Como he dicho antes, no deja de ser una demo, o test de lo que podremos encontrar en el futuro juego, pero por ello no deja de ser entretenido. El pueblo son cuatro calles, sí, pero dan en todo momento sensación de pueblo perdido real, y no de estar jugando en unos escenarios recortados para una demo.  Igual pasa con el sistema de combinación de armas. En esta ocasión se nos dejan hacer unas nueve combinaciones de las casi 50 que en principio tendrá el juego, pero ya nos da una idea de por dónde irán los tiros para la segunda parte. Y por supuesto igual que en su primera parte, los psicópatas estarán presentes. En esta ocasión será solo uno y como enemigo final del juego.

Y hablando de armas, mención aparte al trabajo que han realizado con las armas de fuego. Las eternas olvidadas en la primera parte, en esta segunda se les ha dado el protagonismo, o como mínimo, la destrucción que merecen. Todo ello solo metiéndole un sistema de apuntado al juego decente, al más estilo Resident Evil 5, con la inmensa ventaja que Chuck, a diferencia de Chris y compañía, si puede andar mientras apunta.

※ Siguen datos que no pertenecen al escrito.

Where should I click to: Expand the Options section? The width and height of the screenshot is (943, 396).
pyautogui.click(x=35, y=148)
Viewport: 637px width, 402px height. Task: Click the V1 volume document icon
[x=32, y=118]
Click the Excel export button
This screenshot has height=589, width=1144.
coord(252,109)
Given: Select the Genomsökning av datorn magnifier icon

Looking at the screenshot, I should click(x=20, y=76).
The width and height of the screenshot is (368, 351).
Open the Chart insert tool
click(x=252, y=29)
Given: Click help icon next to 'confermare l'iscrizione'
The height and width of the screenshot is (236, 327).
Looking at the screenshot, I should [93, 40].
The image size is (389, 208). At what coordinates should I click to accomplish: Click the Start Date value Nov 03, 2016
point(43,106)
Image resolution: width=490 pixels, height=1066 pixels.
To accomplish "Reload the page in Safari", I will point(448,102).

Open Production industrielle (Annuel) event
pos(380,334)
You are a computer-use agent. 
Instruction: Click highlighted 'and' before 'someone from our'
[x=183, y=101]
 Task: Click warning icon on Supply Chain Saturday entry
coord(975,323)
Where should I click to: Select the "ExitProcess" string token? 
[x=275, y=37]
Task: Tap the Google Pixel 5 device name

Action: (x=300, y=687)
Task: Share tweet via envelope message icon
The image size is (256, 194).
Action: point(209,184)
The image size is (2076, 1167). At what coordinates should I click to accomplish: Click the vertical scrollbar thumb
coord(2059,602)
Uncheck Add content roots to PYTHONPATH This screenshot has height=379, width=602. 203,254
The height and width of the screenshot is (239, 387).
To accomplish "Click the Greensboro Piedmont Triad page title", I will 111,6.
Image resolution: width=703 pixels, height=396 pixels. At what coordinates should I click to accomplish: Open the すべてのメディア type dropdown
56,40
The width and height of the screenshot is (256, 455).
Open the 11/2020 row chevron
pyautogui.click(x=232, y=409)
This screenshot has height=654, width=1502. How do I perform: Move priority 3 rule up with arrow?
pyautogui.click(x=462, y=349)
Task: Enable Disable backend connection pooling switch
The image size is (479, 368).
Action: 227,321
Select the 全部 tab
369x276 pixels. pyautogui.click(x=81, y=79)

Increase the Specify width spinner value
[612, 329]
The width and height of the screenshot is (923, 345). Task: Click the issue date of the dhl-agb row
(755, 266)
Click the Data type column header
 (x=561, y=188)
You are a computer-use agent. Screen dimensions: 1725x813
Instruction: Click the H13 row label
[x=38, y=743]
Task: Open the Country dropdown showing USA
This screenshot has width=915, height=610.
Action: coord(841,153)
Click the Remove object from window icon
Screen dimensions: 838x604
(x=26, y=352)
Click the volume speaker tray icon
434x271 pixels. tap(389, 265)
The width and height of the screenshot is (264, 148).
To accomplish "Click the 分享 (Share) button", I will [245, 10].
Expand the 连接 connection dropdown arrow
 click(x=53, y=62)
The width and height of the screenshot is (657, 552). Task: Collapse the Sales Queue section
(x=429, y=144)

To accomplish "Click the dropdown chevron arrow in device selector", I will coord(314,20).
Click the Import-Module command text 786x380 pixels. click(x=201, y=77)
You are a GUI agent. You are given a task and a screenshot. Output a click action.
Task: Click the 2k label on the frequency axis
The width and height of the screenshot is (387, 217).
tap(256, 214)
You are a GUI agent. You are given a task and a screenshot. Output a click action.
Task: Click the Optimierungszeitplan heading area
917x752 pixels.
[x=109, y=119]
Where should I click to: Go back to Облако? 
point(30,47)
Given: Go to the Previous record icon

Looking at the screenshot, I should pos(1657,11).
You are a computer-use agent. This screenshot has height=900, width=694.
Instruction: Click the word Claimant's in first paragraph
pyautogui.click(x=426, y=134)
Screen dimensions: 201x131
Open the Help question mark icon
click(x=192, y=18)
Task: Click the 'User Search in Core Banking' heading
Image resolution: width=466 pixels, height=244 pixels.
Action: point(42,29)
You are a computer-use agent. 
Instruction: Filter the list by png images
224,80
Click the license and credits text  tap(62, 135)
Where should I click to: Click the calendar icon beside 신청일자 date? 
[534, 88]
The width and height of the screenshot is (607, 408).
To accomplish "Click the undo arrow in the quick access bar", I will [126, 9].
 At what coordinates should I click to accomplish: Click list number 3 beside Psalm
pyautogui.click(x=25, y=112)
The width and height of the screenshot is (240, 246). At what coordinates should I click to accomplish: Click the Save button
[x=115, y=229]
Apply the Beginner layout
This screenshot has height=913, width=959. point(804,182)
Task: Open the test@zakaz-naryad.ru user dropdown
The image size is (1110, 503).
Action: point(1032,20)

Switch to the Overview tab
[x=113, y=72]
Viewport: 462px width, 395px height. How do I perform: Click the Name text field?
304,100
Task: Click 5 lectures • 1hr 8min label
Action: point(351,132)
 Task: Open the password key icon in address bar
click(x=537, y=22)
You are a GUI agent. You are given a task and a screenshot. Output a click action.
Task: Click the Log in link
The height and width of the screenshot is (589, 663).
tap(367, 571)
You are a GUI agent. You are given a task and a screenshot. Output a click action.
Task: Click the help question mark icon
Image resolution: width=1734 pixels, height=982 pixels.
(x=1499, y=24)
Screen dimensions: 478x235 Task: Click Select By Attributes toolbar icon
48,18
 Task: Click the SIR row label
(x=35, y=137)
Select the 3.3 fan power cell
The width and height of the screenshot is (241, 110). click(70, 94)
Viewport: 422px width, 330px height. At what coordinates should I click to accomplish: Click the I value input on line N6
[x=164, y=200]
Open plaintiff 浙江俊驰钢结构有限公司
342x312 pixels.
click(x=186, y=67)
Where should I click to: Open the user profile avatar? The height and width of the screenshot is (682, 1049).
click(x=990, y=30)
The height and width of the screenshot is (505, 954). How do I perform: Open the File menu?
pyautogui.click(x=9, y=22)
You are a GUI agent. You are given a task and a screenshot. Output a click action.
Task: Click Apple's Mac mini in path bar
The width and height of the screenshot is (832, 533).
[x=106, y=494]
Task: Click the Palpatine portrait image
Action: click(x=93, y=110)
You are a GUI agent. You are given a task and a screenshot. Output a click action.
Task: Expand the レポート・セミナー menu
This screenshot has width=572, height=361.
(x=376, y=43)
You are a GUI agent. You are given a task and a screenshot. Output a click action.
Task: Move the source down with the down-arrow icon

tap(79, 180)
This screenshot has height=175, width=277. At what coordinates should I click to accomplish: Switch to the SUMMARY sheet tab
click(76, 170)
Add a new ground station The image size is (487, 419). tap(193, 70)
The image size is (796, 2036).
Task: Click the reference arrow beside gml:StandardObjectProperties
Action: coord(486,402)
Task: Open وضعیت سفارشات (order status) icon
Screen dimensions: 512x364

Donde el juego cojea es en los tiempos de carga. Son eternos y en ocasiones no tienen sentido. Por ejemplo, siempre que entramos en la zona segura del mapa hay una carga, todo correcto dado que el juego entiende que entramos en otra zona del mapa y la carga como tal. El problema viene cuando desde la calle principal podemos ver en todo momento que pasa dentro de la zona segura, dado que esta vallada y estas permiten ver que pasa dentro; entonces ¿por qué demonios tarda tanto en cargarla? Ya ni hablar si encadenamos salir de la zona junto con una escena. Otro es el tema de las texturas. Nuestro protagonista se irá manchando de sangre según vaya acabando con la fauna, pero las marcas en su ropa son muy falsas y poligonales. No dan en ningún momento la sensación de ser de un mínimo reales. Luego también tenemos la movilidad de Chuck, que digamos que con agilidad y rapidez no se mueve. El tema está en que al igual que en Dead Rising, iremos subiendo de nivel, y esta pre-cuela nos permite solo llegar al 5. Es de suponer, y mirando la pantalla de estadísticas de Chuck queda claro, que la velocidad se irá mejorando conforme se vaya subiendo de nivel en el futuro Dead Rising 2, así que esto es un problema con futura solución.

Dead Rising 2: Case Zero es un Dead Rising 2 pero en pequeñito, así que todo aquel que tenga intención de hacerse con Dead Rising 2 creo que tiene la obligación de hacerse con esta pre-cuela. Y no porque sea fundamental para la historia, que no lo es, sino porque es una forma estupenda de ir calentando motores para la llegada de su hermano mayor. A parte, el nivel que adquiramos con el protagonista (cinco como máximo) será posible importarlo en Dead Rising 2. Y porque no decirlo, el precio de 400 MS Points es casi un regalo.